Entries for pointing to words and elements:
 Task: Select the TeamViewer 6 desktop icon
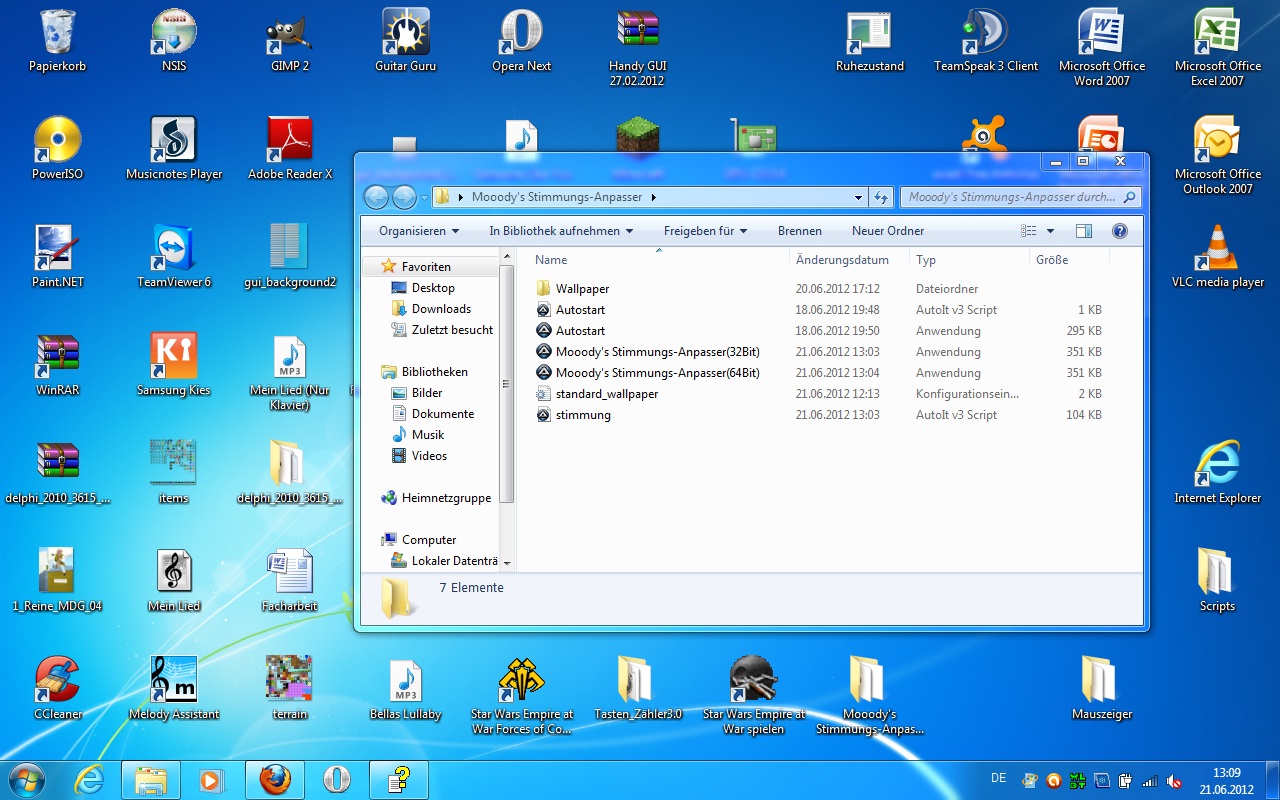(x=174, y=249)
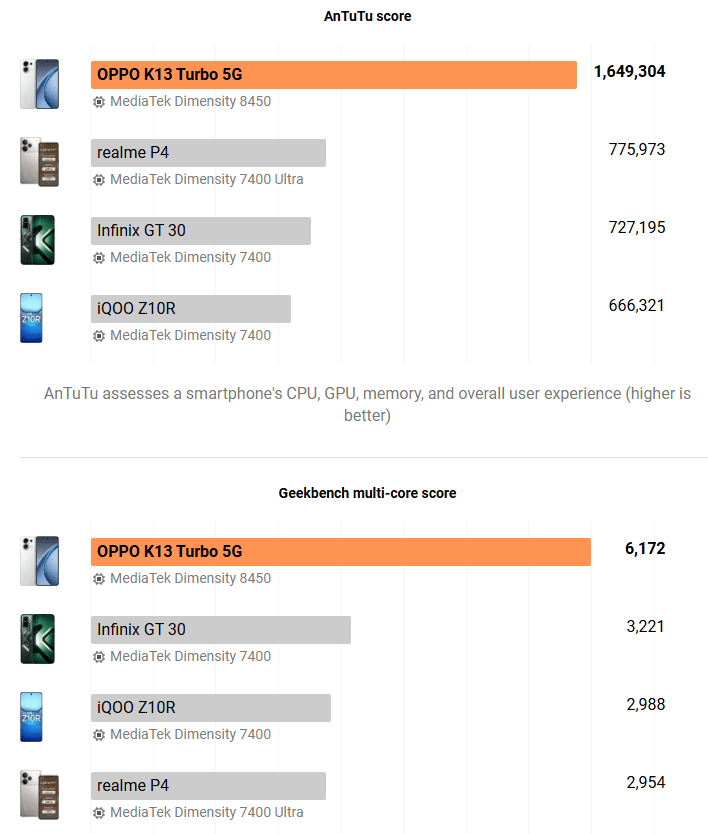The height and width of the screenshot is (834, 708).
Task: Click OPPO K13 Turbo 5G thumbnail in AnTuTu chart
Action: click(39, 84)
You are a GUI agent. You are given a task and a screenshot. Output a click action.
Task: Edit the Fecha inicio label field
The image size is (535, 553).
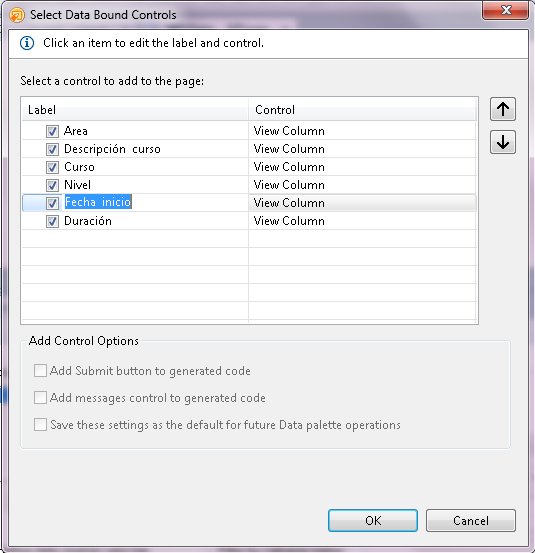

Work instructions: Reproduce every one of these records word for word, omitting the pictures from your answer.

Task response:
 Task: Select the TeamViewer 6 desktop icon
(x=174, y=249)
The height and width of the screenshot is (834, 708).
Task: Click OPPO K13 Turbo 5G thumbnail in AnTuTu chart
Action: click(39, 84)
You are a GUI agent. You are given a task and a screenshot. Output a click action.
Task: Edit the Fecha inicio label field
The image size is (535, 553).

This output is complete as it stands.